## ASSIGNMENT
All lines from the line containing "[Pinterest] (310, 2177)" up to and including the last line of the entries must be written out exactly, with no others.

## RECORDS TO PROCESS
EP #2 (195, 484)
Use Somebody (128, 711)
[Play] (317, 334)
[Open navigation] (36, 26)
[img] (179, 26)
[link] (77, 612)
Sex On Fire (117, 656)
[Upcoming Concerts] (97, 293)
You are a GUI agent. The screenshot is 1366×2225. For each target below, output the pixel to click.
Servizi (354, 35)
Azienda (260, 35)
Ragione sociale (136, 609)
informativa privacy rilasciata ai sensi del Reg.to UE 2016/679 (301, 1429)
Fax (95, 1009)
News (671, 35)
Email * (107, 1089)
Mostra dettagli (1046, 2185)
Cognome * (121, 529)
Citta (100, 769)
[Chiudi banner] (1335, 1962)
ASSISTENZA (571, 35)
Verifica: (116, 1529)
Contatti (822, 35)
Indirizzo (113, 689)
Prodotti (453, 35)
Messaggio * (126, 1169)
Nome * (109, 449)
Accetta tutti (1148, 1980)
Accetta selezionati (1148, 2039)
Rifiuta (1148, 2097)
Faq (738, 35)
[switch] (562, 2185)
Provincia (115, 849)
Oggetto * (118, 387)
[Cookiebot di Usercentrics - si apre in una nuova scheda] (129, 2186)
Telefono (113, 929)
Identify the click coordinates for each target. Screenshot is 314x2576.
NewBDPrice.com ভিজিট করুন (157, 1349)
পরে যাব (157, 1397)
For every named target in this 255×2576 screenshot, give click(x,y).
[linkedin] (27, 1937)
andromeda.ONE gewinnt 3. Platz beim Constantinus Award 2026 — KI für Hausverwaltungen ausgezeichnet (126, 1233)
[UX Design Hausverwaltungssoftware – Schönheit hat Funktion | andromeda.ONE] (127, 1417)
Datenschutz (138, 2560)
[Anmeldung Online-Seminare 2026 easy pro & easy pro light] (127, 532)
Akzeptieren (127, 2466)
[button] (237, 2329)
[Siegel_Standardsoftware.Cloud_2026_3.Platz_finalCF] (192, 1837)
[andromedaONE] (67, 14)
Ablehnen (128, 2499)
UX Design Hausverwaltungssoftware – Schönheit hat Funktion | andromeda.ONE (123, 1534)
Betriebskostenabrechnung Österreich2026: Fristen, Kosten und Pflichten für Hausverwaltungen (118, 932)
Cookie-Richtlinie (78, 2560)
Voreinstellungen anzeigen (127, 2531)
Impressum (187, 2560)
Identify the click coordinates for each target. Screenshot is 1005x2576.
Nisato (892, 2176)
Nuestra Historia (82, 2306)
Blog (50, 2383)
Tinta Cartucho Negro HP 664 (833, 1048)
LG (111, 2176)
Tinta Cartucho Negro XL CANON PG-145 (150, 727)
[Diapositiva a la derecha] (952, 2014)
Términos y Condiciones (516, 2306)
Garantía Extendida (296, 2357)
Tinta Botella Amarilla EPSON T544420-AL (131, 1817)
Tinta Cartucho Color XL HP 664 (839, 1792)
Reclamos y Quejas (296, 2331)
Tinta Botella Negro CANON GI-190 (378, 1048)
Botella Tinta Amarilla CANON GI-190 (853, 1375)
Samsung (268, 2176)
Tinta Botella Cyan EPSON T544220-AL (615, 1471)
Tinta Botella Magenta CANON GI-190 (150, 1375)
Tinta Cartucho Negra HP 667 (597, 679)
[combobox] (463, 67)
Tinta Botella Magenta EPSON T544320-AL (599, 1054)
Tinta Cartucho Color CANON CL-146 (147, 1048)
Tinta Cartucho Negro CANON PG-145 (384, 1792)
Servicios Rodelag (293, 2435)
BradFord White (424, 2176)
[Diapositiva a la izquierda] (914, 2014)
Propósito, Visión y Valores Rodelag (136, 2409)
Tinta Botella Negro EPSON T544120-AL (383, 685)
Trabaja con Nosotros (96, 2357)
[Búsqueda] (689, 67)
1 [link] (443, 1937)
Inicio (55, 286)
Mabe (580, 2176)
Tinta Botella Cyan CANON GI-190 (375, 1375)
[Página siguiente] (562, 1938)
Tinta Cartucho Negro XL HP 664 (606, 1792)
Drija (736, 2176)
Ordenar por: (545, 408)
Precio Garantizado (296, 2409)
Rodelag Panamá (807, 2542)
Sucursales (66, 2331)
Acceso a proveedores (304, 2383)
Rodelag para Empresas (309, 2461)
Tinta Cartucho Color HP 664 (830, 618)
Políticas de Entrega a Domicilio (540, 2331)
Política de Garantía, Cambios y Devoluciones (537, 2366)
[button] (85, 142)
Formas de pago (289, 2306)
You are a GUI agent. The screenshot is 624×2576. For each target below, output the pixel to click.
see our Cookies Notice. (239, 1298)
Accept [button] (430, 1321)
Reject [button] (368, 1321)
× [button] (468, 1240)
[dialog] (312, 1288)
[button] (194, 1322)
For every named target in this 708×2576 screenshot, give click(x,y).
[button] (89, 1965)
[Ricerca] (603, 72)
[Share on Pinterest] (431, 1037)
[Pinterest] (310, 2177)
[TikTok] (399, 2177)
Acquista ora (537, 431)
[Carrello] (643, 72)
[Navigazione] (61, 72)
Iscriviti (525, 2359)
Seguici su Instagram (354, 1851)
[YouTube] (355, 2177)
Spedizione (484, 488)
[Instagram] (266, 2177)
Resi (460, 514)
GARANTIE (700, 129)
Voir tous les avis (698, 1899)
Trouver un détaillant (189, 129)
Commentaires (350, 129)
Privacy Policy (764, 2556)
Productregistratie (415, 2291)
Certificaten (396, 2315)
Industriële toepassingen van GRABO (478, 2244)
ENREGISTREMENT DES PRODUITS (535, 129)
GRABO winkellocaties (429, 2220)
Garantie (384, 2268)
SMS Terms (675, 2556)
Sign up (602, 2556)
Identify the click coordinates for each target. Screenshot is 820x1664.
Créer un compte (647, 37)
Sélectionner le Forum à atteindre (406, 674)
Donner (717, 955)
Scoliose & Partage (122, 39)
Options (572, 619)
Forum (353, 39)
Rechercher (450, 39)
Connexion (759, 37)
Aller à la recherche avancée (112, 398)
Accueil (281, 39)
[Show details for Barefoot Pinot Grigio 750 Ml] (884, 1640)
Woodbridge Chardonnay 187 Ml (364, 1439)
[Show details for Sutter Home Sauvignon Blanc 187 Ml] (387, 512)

## PROBLEM SOLUTION
[Pinterest] (310, 2177)
[TikTok] (399, 2177)
Acquista ora (537, 431)
[Carrello] (643, 72)
[Navigazione] (61, 72)
Iscriviti (525, 2359)
Seguici su Instagram (354, 1851)
[YouTube] (355, 2177)
Spedizione (484, 488)
[Instagram] (266, 2177)
Resi (460, 514)
GARANTIE (700, 129)
Voir tous les avis (698, 1899)
Trouver un détaillant (189, 129)
Commentaires (350, 129)
Privacy Policy (764, 2556)
Productregistratie (415, 2291)
Certificaten (396, 2315)
Industriële toepassingen van GRABO (478, 2244)
ENREGISTREMENT DES PRODUITS (535, 129)
GRABO winkellocaties (429, 2220)
Garantie (384, 2268)
SMS Terms (675, 2556)
Sign up (602, 2556)
Identify the click coordinates for each target. Screenshot is 820x1664.
Créer un compte (647, 37)
Sélectionner le Forum à atteindre (406, 674)
Donner (717, 955)
Scoliose & Partage (122, 39)
Options (572, 619)
Forum (353, 39)
Rechercher (450, 39)
Connexion (759, 37)
Aller à la recherche avancée (112, 398)
Accueil (281, 39)
[Show details for Barefoot Pinot Grigio 750 Ml] (884, 1640)
Woodbridge Chardonnay 187 Ml (364, 1439)
[Show details for Sutter Home Sauvignon Blanc 187 Ml] (387, 512)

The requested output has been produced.